MYSM1 Mediates Cardiac Parthanatos and Hypertrophy by Deubiquitinating PARP1.

BACKGROUND

Cardiac hypertrophy constitutes the primary pathological basis for heart failure and exerts a considerable influence on morbidity and mortality. Deubiquitinating enzymes are crucial regulators of protein degradation and play a pivotal role in cardiac pathophysiology. This study aimed to clarify the involvement of a deubiquitinating enzyme, MYSM1 (Myb-like, SWIRM [Swi3p, Rsc8p and Moira], and MPN [Mpr1/Pad1 N-terminal] domains 1), in cardiac hypertrophy and to explore the underlying mechanism.

METHODS

Cardiac hypertrophy was developed by angiotensin II or transverse aortic constriction surgery. Cardiomyocyte-specific knockdown of MYSM1 was accomplished using the adeno-associated virus serotype 9--shRNA. Co-immunoprecipitation combined with liquid chromatography-tandem mass spectrometry analysis was utilized to identify potential substrates of MYSM1.

RESULTS

First, we discovered that the expression of MYSM1 increases during cardiac hypertrophy. MYSM1 knockdown mitigated cardiac dysfunction and hypertrophy after angiotensin II administration. Cardiomyocyte-specific knockdown of MYSM1 with adeno-associated virus serotype 9 alleviated myocardial dysfunction and hypertrophy caused by transverse aortic constriction surgery.
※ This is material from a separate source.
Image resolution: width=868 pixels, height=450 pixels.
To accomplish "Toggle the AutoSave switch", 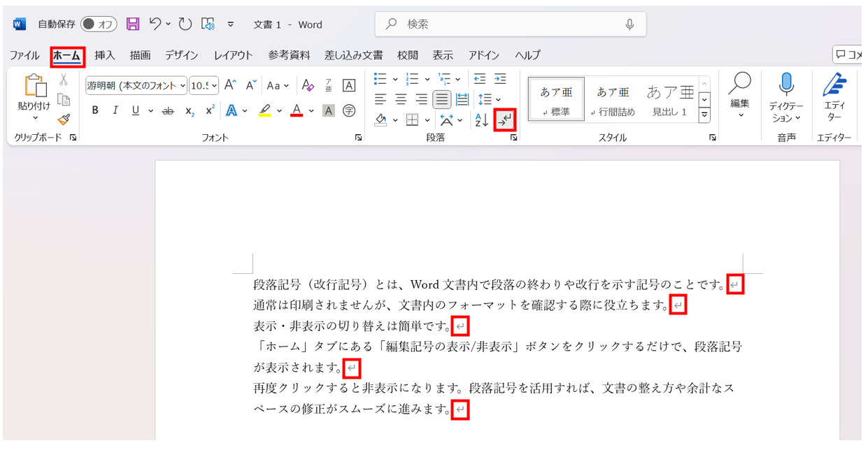I will tap(99, 24).
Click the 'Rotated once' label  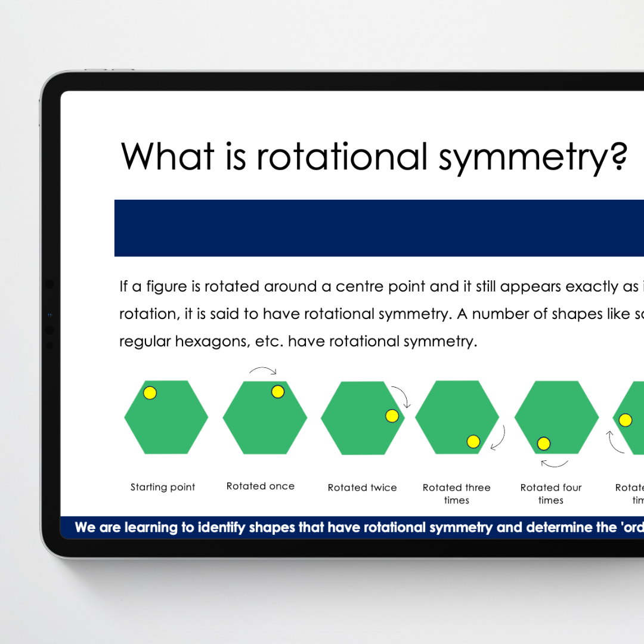pos(261,487)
Through co-immunoprecipitation and LC-MS, poly (ADP-ribose) polymerase 1 (PARP1) was identified as a potential substrate protein of MYSM1. PARP1 initiates a novel form of programmed cell death termed parthanatos, which is characterized by excessive PARylation, nuclear translocation of AIF, and depletion of nicotinamide adenine dinucleotide. MYSM1 deubiquitinates and stabilizes PARP1 in an MPN domain-dependent manner. In addition, MYSM1 mediates cardiac hypertrophy through PARP1-dependent cardiomyocyte parthanatos.

CONCLUSIONS

This study identified the role of the MYSM1-PARP1 axis in mediating cardiac hypertrophy and suggested that MYSM1 is a promising pharmacological target for the treatment of cardiac hypertrophy.